Requirements:
Write the next part of the Lionel Snell biography below, starting after its last sentence; the lines that follow it are not part of it.

Extract provided:

— START —

- Born: Kings Langley, England

Education
- Alma mater: Cambridge University

Philosophical work
- Era: Contemporary philosophy
- Main interests: Magical thinking Virtual reality
- Notable ideas: Johnstone's paradox
- Website: ramseydukes.co.uk

= Lionel Snell =

English writer, magician and publisher

Lionel Snell is an English writer, magician, and publisher. He has released numerous works on the subjects of magic and philosophy under various pen names, and is most famously known as Ramsey Dukes. He has been described as "an important early contributor to the discussions of occultism in the mid- to late 1970s".

==Career==
In his youth, Snell received a series of scholarships which eventually allowed him to attend Emmanuel College, Cambridge, where he graduated with a degree in Pure Mathematics.

His writings on the English artist and occultist Austin Osman Spare in Agape Occult Review (1972), and his philosophical theories published in SSOTBME: An Essay on Magic (1974) brought him into contact with the nascent chaos magic movement of the 1970s. Snell was active within this environment for most of the 1970s to the 1980s.

The novel approach to magic which he developed during this period has been described as synthesizing "the works of Crowley, Spare and Carlos Casteneda into a form of magical libertarianism." Due to his contribution in this area, Snell is often regarded as an important figure in the historical emergence of the chaos magic current.

As well as being a theorist of magic, Snell has also been an avid practitioner. In 1977, he claimed to have performed a well-known, but notably laborious and rarely attempted ritual called the Abramelin operation. Later, he engaged with occultist organisations such as Ordo Templi Orientis and Illuminates of Thanateros.

— END —

Collected data:
— START —

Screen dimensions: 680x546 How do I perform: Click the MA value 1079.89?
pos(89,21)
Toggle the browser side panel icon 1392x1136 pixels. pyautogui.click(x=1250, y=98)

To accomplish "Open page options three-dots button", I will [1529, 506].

— END —

Task output:
Since 2015, Snell has been running a YouTube channel, which has over a quarter million views as of July 2022.

== Philosophical works ==
===Words made Flesh===
Snell’s book Words Made Flesh (1987) takes a philosophical approach to the nature of reality. In this work, Snell outlines his “information model” theory of magic, which entertains the possibility that the universe could be a virtual reality, also known as the simulation hypothesis. According to Steve Collins, this theme was later explored in popular culture through films such as The Matrix.

==Partial bibliography==
Works include:

- SSOTBME: An Essay on Magic, Its Foundations, Development and Place in Modern Life
  - 1st edition: The Mouse That Spins, 1974. ISBN 0904311015
  - Hardcover: Turner, 1979. ISBN 0904311090
  - SSOTBME has been published in Polish as STCMO: seksualne tajemnice czarnych magów obnażone: esej o magii, jej podstawach, rozwoju i miejscu we współczesnym życiu. Zielony Lew. ISBN 9780904311242
- SSOTBME Revised: An Essay on Magic. The Mouse That Spins, 2002. ISBN 0904311082
- Thundersqueak: The Confessions of a Right Wing Anarchist, with Liz Angerford and Ambrose Lee. The Mouse That Spins. ISBN 0904311120 (3rd rev. ed., 2003)
- Words Made Flesh, Mouse That Spins. ISBN 0904311112 (2nd rev. ed., 2003)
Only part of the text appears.